Entre le laisser aller dont témoigne la dévote et la fatigue apparente du jeune travailleur. Entre la prière et l’effort. Entre celle qui prie un dieu d’une religion qui a inventé les castes et l’intouchable qui la subit.

La jeune fille n’est pas responsable du travail du jeune homme. Elle ne fait que suivre le rituel d’une religion qu’elle même n’a pas choisi. Elle ne s’interroge sans doute pas plus que le garçon sur l’injustice de leurs dieux communs.

Je sais. Il y a toute une part de projection et d’imagination dans ce que je vois dans deux photos.

Mais nous ?

Même sans dieu, qui a de plus en plus déserté nos sociétés si rationnelles, ne sommes-nous pas les maillons inconscients d’injustices sur lesquelles nous ne nous interrogeons plus ? Ne nous adonnons-nous pas avidement aux rituels d’une société qui, à défaut de castes, renforce chaque jour les divisions, les inégalités entre des classes que nous refusons même de voir, au nom de l’égalité républicaine ? Ne vouons-nous pas un culte aux objets, à la technologie, à la modernité, au progrès, sans voir – ou vouloir voir – ce que nos dévotions excluent d’intouchables qui n’en portent pas le nom ?

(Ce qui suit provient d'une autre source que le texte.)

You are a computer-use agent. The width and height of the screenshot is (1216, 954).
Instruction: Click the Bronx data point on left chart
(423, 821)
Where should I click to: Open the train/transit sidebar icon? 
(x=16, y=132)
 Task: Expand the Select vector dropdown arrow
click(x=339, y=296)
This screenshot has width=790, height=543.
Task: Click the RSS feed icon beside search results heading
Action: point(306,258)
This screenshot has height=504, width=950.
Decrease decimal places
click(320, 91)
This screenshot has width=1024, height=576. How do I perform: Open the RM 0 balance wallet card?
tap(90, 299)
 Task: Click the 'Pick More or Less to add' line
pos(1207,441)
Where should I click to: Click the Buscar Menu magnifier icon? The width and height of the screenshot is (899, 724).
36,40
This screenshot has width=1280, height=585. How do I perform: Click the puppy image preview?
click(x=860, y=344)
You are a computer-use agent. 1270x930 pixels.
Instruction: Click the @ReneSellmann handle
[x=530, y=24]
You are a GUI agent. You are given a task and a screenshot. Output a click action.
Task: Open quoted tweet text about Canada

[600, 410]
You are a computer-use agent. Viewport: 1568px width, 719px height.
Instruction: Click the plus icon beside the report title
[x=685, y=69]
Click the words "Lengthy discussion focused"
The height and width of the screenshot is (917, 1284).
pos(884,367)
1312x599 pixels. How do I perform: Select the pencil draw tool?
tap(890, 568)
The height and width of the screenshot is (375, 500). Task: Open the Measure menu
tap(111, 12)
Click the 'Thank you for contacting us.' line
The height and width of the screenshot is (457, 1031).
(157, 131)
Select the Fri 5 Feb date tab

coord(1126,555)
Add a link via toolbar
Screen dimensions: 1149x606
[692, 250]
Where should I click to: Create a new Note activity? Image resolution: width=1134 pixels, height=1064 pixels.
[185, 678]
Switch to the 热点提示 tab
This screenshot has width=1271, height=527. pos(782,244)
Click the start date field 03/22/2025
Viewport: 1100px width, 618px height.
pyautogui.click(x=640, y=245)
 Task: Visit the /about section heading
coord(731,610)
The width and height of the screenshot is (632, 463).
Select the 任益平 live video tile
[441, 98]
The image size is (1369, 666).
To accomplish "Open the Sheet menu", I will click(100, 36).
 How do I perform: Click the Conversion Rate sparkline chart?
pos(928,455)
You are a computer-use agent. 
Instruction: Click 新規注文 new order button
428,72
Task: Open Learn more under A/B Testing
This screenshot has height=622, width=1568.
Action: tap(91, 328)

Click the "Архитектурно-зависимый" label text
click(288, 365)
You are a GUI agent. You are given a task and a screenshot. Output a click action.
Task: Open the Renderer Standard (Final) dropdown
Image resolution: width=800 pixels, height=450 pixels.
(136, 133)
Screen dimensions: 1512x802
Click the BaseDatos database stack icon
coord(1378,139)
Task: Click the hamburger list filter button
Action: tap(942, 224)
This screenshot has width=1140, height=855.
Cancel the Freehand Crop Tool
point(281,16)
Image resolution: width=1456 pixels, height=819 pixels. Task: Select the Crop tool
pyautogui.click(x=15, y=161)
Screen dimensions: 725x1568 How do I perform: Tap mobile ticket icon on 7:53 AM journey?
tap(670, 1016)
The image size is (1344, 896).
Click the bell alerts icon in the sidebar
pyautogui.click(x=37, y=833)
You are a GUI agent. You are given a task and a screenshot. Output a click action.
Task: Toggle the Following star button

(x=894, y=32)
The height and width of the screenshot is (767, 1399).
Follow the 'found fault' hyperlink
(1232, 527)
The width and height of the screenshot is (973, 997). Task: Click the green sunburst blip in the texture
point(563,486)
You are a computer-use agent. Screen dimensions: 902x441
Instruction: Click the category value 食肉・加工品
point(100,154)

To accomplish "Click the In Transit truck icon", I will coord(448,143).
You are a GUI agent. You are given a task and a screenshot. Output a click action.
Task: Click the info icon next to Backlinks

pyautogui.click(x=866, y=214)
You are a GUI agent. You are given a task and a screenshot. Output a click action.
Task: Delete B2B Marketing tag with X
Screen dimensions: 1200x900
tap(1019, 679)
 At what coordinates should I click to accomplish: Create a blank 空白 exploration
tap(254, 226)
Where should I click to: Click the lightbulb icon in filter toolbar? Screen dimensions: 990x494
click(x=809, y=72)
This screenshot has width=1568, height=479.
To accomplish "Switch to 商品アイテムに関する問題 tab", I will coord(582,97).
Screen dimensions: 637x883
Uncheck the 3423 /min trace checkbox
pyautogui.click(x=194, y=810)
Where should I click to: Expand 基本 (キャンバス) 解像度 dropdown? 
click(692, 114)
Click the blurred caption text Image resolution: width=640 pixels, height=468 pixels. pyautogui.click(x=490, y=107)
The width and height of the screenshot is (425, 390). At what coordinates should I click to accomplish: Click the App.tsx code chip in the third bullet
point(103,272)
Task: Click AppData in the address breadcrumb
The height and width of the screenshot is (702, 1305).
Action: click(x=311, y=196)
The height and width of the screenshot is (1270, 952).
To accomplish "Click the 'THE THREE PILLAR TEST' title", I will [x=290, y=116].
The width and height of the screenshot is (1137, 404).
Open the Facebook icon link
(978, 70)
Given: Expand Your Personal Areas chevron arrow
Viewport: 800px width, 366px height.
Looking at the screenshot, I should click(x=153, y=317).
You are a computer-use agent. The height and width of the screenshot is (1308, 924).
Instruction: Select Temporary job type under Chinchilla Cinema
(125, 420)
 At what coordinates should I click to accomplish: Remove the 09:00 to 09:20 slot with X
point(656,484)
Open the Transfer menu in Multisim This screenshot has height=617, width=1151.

Je sais aussi… Mon incantation n’est que de mots.

Mais je tenterai de penser aujourd’hui à la jeune fille et au jeune garçon népalais. Et d’être attentif à ceux et celles qui nettoient ma merde.

Je tenterai. De mon mieux…

(photos : Niranjan Shrestha)

Question contrastes, je me suis retenu de parler des soldats israéliens et des enfants de Gaza…

Bref.

Et j’ai déniché par hasard Lili Boniche, l’un des plus grands représentants de la musique judéo-arabe, et sa chanson Il n’y a qu’un seul Dieu.